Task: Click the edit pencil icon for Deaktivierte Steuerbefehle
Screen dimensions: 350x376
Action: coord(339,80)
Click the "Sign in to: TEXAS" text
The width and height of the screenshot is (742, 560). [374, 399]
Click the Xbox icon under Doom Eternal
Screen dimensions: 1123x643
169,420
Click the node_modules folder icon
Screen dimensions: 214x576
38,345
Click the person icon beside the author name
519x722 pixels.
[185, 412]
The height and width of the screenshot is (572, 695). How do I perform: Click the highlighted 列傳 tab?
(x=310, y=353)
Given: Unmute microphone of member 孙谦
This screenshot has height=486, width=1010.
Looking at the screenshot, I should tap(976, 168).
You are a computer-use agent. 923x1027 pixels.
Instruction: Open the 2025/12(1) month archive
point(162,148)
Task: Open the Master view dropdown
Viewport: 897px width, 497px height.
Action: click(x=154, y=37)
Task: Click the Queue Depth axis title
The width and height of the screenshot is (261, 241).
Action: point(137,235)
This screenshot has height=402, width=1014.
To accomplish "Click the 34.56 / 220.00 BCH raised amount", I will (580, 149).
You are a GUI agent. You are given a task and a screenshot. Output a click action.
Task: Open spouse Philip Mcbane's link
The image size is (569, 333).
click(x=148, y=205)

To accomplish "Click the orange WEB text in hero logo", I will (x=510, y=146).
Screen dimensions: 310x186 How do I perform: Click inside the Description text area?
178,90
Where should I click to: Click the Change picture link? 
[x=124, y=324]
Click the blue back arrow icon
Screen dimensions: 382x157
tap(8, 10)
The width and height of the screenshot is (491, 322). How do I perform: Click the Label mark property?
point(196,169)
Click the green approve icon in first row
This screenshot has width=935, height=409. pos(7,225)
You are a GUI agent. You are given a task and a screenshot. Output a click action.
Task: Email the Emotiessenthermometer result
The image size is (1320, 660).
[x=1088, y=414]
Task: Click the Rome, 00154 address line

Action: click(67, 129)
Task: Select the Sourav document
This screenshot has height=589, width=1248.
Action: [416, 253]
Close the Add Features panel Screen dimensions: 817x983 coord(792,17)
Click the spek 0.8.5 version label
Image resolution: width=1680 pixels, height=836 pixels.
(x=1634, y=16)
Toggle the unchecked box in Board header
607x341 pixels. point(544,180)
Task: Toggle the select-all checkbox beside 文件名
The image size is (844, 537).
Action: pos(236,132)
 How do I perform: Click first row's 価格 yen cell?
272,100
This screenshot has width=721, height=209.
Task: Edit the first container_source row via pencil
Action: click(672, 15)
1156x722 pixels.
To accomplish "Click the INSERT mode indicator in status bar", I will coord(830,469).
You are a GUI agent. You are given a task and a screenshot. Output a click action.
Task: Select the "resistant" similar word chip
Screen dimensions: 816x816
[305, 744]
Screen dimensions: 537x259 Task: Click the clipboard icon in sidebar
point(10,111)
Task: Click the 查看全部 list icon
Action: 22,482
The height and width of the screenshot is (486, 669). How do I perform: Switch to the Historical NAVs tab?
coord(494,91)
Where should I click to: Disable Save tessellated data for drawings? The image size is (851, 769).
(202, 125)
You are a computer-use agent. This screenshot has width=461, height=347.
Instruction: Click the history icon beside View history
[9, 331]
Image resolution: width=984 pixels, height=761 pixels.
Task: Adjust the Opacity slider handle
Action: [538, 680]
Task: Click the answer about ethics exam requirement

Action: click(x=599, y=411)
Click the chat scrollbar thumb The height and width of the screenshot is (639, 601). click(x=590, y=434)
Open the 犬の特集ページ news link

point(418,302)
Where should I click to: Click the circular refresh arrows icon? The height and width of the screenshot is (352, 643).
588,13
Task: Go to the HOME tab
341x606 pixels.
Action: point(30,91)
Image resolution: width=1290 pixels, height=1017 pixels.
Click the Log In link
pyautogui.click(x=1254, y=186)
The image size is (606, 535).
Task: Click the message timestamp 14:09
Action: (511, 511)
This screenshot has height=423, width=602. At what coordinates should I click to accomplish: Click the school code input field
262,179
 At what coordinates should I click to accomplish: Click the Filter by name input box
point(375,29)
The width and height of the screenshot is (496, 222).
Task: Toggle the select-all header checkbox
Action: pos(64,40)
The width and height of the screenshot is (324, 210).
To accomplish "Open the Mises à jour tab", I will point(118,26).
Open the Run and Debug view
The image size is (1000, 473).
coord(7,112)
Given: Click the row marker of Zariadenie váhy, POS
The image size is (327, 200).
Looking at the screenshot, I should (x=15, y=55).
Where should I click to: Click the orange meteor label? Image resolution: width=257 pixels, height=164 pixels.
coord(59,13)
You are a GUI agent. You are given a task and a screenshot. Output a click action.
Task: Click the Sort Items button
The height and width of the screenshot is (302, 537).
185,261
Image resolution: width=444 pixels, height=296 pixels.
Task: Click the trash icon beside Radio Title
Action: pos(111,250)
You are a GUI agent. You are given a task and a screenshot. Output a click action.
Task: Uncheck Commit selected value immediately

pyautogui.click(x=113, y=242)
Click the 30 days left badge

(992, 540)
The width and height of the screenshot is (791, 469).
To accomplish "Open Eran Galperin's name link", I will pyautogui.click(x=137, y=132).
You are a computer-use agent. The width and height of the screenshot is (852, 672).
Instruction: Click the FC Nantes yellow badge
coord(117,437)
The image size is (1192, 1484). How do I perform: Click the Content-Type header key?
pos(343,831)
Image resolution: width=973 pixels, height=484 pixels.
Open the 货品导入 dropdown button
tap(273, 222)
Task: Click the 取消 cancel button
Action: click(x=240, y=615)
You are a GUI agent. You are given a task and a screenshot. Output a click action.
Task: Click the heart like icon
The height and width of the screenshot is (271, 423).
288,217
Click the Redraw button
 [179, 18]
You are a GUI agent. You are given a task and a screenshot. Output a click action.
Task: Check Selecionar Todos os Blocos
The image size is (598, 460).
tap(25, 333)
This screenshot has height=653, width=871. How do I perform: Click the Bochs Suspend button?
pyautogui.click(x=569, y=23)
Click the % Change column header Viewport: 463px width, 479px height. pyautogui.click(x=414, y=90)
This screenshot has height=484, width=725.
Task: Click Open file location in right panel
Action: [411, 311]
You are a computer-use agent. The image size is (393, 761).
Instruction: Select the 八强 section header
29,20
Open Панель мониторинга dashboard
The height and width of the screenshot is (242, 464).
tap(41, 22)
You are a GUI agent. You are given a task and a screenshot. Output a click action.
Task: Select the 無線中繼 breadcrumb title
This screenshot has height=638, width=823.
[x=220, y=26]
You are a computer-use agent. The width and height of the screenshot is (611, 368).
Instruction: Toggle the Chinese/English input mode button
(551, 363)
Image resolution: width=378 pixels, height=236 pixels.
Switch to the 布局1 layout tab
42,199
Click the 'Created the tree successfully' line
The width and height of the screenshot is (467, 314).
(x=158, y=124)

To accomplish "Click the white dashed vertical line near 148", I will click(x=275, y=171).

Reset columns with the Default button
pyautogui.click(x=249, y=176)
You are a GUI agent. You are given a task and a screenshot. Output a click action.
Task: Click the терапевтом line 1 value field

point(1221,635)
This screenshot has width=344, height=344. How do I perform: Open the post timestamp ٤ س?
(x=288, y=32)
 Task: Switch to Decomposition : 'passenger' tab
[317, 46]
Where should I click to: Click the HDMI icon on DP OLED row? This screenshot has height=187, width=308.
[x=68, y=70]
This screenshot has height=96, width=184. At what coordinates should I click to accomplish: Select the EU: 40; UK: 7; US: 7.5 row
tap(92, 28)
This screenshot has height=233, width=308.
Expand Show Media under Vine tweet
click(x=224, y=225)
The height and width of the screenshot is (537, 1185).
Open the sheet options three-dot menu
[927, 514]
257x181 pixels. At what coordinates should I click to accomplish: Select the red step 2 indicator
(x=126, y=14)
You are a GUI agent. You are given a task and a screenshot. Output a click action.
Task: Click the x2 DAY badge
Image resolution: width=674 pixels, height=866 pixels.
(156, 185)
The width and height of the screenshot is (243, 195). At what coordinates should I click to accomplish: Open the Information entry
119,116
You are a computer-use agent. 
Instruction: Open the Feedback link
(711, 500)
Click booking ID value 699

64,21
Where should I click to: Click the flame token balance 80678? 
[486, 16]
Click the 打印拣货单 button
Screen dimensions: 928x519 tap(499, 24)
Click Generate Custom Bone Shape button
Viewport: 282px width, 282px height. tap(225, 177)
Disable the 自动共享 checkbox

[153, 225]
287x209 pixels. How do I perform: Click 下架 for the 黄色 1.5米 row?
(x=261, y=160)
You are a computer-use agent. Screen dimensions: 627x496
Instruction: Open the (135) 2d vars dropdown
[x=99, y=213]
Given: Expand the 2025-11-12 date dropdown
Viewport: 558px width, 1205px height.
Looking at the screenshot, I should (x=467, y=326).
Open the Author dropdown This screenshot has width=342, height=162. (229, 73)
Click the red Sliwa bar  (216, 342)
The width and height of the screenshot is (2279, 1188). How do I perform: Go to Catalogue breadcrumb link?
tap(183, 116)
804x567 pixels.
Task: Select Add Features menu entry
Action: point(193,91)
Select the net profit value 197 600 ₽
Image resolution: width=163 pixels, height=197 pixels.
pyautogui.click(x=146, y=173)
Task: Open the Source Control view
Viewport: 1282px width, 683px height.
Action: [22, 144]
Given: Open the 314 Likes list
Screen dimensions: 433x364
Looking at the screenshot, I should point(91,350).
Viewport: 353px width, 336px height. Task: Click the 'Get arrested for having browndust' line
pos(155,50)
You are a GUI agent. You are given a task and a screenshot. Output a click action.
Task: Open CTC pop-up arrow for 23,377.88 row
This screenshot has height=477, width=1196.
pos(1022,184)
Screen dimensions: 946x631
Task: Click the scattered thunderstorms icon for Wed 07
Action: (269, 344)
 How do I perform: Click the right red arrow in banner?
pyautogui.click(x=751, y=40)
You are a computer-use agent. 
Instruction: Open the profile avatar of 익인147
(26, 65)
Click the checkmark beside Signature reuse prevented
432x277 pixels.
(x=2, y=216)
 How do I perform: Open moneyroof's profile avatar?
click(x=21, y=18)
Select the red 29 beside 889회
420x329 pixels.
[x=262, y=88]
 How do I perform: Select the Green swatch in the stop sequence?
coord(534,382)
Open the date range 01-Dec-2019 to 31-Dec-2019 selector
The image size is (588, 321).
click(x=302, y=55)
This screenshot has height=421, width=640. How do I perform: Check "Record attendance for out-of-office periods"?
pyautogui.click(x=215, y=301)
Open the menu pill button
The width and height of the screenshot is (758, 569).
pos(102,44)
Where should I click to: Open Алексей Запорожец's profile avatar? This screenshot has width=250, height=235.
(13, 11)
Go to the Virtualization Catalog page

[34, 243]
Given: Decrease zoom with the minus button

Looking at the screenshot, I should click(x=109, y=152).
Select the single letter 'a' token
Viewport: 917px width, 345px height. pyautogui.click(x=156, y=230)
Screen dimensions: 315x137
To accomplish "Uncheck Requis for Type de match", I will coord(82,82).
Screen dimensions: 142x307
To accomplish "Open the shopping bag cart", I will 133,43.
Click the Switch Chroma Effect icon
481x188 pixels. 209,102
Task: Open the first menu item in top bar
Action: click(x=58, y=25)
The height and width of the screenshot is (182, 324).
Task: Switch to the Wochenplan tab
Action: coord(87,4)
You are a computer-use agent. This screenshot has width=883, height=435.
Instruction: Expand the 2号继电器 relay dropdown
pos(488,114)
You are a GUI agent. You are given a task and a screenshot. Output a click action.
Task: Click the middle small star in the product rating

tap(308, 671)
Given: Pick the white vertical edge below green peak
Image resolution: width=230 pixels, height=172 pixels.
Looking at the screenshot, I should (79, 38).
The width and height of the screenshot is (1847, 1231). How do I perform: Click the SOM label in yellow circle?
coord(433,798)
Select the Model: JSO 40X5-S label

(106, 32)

# # # # # # #

• Activity
Given the word "white", show every line of the records that contains it.

• Reply
To accomplish "Click the white dashed vertical line near 148", I will click(x=275, y=171).
Given: Pick the white vertical edge below green peak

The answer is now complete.